**CONSIGNE 1**
Pour chacune des affirmations suivantes, répondez par oui ou par non selon qu'elle concorde ou non avec l'extrait sur la lecture ergative, en citant textuellement les mots de l'extrait qui permettent de trancher. (a) Une communication portant sur l'article de Carr est prévue le 25 juin dans un congrès de Digital Humanities à Washington. (b) La lecture ergative était autrefois réservée aux lecteurs de romans. (c) L'extrait recommande de fétichiser le livre par réflexe de défense.

Merci pour cette excellente revue des réactions suscitées par l’article de Carr.
l se trouve que je focalise également sur cet article dans une communication que je ferai le 25 juin prochain dans un congrès de Digital Humanities à Washington.
En bref, je suggère moi aussi que nous lisons autrement: la réactivité caractéristique du web et de l’hypertexte, mêlée à la culture du blog et de facebook, a propulsé au premier plan une lecture que je propose d’appeler « ergative », c’est-à-dire orientée vers un travail, une action concrète, que ce soit de produire un nouveau texte en réponse au texte lu, de cocher une case de feedback, d’acheminer le texte lu à divers contacts, de le marquer dans delicious ou Zotero ou encore de l’explorer à l’aide de divers outils d’analyse.
Cette lecture ergative, qui était jadis le propre des écrivains (voir notamment Montaigne, Gide, Barthes, etc.) est en train de devenir le mode de lecture par défaut.
En lieu et place de la lecture immersive exigée par le roman, où le lecteur s’enfonce profondément dans un récit au risque de perdre son propre sens d’identité (lire les réflexions de Pascal Quignard), le lecteur sur écran « surfe » sur l’écume de l’information, sans jamais oublier qu’il est à la recherche de quelque chose. Au lieu d’anesthésier son désir dans une stase hypnotique provoquée par l’emprise d’un récit, il est constamment en train de le réactualiser.
Ce déplacement est certes un phénomène de grande ampleur et on peut comprendre qu’il engendre une certaine angoisse. Il ne faudrait pas pour autant fétichiser le livre dans un réflexe de défense. Et encore moins diaboliser l’écran ou l’Internet, comme est en train de le faire la loi Hadopi sous la pression des marchands de « produits culturels ».
Merci Christian, je crois que nous partageons le même point de vue. N’hésitez pas à me faire parvenir votre communication, au moins pour le plaisir de mon information. Amicalement.

**CONSIGNE 2**
Transformez en liste JSON de chaînes les lignes des entrées ci-dessous, en commençant par celle qui contient « 1568x724 pixels. » et en terminant par celle qui contient « will click(183, 243). », ces deux lignes comprises. Chaque ligne doit donner une chaîne, et les lignes vides doivent être omises.

**DONNÉES FOURNIES**
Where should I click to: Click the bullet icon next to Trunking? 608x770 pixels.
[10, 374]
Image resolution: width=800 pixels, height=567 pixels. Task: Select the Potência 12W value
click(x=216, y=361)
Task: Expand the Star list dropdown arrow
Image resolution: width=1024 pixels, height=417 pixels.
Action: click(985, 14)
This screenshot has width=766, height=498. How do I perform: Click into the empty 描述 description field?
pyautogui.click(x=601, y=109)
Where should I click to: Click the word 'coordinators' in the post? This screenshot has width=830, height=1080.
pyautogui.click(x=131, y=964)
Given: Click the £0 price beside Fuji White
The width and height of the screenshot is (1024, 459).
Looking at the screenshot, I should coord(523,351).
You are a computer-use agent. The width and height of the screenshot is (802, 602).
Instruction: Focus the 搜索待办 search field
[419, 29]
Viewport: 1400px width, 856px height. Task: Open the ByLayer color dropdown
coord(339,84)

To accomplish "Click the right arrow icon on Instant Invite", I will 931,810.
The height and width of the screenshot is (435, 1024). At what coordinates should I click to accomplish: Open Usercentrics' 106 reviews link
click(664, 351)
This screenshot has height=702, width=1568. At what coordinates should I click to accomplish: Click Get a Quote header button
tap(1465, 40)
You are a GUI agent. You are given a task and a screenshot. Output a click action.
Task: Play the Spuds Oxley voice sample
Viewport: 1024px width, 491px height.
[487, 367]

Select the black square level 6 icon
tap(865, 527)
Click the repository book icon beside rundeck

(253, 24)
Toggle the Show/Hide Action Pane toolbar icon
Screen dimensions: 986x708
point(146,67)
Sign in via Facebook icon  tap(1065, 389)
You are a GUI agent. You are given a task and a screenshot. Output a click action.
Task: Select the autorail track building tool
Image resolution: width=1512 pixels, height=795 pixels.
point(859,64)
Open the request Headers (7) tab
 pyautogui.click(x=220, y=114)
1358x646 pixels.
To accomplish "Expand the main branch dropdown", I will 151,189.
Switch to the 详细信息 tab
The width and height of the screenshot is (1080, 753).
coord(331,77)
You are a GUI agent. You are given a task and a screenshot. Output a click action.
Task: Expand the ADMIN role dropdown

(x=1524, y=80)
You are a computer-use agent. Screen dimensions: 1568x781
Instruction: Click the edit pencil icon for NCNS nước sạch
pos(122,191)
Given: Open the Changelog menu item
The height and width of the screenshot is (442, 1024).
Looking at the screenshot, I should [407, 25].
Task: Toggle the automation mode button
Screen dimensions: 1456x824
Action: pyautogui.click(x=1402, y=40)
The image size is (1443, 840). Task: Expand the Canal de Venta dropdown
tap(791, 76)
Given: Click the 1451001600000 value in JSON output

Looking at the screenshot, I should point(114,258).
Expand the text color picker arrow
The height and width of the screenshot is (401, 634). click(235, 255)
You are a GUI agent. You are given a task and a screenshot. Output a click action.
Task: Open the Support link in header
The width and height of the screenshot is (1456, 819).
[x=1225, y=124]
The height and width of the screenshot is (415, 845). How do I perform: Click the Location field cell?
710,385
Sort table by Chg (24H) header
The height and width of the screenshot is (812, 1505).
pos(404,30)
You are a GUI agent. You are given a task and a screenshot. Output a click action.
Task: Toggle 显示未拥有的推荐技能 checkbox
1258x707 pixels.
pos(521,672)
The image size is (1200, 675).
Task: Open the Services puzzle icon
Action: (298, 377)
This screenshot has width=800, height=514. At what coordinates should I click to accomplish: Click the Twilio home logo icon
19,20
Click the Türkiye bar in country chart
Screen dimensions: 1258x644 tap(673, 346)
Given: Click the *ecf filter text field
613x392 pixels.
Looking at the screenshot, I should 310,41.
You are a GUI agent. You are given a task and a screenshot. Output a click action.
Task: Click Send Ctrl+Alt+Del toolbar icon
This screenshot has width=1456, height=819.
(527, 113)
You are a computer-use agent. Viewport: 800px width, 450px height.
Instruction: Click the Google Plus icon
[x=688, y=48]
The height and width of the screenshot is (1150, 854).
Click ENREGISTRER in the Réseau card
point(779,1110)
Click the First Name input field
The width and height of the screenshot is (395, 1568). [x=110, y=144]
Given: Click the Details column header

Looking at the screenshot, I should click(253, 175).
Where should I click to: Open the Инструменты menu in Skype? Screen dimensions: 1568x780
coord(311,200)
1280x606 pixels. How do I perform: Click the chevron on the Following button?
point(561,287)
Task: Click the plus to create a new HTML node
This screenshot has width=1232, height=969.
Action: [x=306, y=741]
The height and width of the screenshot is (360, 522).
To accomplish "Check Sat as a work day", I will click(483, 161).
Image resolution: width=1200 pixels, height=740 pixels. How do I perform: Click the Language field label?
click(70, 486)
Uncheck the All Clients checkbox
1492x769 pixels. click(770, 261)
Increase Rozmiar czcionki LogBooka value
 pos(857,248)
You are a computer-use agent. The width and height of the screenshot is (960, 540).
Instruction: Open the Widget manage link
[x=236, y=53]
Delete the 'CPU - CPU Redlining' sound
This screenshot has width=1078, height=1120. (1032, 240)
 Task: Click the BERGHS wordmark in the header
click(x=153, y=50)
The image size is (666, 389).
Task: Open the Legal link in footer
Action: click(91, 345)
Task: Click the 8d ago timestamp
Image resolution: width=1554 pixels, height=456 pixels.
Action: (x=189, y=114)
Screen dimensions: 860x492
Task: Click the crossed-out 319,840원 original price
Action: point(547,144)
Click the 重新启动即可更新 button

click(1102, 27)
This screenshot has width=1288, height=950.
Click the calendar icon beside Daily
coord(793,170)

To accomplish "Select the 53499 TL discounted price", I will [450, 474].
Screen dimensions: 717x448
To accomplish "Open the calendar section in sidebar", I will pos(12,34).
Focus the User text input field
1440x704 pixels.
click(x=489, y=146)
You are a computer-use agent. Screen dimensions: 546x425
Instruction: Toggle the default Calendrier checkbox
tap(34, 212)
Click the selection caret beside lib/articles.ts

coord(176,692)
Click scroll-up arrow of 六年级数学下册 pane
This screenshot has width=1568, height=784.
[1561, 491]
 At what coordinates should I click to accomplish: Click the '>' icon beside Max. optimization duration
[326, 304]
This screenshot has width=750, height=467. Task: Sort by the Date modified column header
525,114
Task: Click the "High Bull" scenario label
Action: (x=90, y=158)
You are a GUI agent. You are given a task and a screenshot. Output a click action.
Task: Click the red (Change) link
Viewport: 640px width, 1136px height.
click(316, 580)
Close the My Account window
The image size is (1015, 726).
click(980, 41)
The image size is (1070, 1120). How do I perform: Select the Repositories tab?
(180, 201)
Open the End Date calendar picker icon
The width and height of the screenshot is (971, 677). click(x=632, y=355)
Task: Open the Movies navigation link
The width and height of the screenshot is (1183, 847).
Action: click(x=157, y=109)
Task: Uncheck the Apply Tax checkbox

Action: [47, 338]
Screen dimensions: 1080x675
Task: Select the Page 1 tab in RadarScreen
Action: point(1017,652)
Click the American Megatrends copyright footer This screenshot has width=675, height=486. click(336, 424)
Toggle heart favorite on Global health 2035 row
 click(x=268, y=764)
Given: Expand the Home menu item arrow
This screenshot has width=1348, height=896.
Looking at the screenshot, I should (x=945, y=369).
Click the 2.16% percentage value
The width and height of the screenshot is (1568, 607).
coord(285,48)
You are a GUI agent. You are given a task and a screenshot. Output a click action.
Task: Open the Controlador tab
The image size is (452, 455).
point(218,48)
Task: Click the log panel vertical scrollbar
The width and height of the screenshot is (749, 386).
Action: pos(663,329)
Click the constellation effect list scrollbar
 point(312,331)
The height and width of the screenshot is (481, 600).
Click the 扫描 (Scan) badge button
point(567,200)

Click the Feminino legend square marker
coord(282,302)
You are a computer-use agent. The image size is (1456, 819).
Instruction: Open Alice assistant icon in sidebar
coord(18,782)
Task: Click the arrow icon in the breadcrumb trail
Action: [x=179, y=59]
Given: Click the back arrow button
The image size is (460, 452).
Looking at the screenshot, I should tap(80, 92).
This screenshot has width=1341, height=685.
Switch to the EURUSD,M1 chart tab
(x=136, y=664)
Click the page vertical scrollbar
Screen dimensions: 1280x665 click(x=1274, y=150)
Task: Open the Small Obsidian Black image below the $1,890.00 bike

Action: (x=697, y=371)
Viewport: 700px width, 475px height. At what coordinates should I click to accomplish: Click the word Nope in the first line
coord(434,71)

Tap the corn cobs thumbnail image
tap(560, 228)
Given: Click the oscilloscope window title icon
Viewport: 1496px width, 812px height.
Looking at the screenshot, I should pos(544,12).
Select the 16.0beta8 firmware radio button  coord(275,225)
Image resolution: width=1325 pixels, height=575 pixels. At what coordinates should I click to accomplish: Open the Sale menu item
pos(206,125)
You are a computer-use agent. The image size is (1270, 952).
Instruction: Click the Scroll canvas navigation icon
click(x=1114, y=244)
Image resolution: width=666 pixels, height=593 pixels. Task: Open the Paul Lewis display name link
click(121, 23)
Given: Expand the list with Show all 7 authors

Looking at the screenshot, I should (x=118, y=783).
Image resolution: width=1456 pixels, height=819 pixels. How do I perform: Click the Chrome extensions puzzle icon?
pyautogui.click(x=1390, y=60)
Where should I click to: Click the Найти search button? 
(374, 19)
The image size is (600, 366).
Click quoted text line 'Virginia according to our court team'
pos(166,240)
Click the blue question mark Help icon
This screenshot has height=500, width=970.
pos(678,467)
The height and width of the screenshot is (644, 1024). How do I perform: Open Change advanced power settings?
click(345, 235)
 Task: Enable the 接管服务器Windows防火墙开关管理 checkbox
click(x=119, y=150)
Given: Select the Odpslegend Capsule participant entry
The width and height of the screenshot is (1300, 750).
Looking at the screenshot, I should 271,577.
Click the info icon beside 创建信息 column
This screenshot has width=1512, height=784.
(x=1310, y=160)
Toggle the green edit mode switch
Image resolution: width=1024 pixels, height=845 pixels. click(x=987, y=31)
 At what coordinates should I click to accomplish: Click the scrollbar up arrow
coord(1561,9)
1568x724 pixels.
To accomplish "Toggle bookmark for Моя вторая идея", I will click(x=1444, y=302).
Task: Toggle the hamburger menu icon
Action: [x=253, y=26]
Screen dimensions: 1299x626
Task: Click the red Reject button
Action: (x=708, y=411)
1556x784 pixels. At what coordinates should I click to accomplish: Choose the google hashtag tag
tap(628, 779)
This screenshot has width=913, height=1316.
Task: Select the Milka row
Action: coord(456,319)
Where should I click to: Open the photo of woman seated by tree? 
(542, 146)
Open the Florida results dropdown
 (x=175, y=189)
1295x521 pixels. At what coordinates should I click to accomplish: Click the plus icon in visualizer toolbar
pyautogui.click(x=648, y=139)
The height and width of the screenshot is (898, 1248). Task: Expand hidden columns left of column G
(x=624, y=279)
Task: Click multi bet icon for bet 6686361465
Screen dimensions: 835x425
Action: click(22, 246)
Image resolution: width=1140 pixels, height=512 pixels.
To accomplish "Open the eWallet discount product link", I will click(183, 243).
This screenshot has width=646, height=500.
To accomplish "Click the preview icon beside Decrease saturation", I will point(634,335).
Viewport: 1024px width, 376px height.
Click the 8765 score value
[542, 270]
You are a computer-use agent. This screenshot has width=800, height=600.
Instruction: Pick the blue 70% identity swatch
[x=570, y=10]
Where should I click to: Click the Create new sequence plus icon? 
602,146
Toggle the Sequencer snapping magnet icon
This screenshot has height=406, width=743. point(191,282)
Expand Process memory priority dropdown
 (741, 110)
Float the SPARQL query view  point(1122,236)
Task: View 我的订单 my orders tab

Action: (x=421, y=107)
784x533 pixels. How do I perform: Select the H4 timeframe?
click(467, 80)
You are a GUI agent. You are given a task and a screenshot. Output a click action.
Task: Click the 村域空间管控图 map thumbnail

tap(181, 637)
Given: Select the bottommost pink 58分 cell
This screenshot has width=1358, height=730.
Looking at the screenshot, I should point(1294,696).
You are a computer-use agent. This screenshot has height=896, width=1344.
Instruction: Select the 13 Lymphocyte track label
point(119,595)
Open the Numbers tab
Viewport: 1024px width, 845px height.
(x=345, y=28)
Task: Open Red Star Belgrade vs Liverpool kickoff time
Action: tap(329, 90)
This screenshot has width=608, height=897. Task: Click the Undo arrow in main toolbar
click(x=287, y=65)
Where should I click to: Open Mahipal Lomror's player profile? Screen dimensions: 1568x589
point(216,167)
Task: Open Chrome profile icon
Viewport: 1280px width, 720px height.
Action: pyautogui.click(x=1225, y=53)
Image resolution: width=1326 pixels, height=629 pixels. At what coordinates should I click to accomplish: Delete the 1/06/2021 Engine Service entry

**RÉSULTAT 1**
(a) Oui : « une communication que je ferai le 25 juin prochain dans un congrès de Digital Humanities à Washington »
(b) Non : « qui était jadis le propre des écrivains »
(c) Non : « Il ne faudrait pas pour autant fétichiser le livre dans un réflexe de défense. »

**RÉSULTAT 2**
[
  "1568x724 pixels.",
  "To accomplish \"Toggle bookmark for Моя вторая идея\", I will click(x=1444, y=302).",
  "Task: Toggle the hamburger menu icon",
  "Action: [x=253, y=26]",
  "Screen dimensions: 1299x626",
  "Task: Click the red Reject button",
  "Action: (x=708, y=411)",
  "1556x784 pixels. At what coordinates should I click to accomplish: Choose the google hashtag tag",
  "tap(628, 779)",
  "This screenshot has width=913, height=1316.",
  "Task: Select the Milka row",
  "Action: coord(456,319)",
  "Where should I click to: Open the photo of woman seated by tree? ",
  "(542, 146)",
  "Open the Florida results dropdown",
  " (x=175, y=189)",
  "1295x521 pixels. At what coordinates should I click to accomplish: Click the plus icon in visualizer toolbar",
  "pyautogui.click(x=648, y=139)",
  "The height and width of the screenshot is (898, 1248). Task: Expand hidden columns left of column G",
  "(x=624, y=279)",
  "Task: Click multi bet icon for bet 6686361465",
  "Screen dimensions: 835x425",
  "Action: click(22, 246)",
  "Image resolution: width=1140 pixels, height=512 pixels.",
  "To accomplish \"Open the eWallet discount product link\", I will click(183, 243)."
]